Return the data in full, exactly as it was written.

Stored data
§ §

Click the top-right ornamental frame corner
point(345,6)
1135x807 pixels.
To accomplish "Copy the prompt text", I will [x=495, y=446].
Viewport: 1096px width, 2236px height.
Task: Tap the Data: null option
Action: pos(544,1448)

§ §

Solved exercise
Click the top-right ornamental frame corner
point(345,6)
1135x807 pixels.
To accomplish "Copy the prompt text", I will [x=495, y=446].
Viewport: 1096px width, 2236px height.
Task: Tap the Data: null option
Action: pos(544,1448)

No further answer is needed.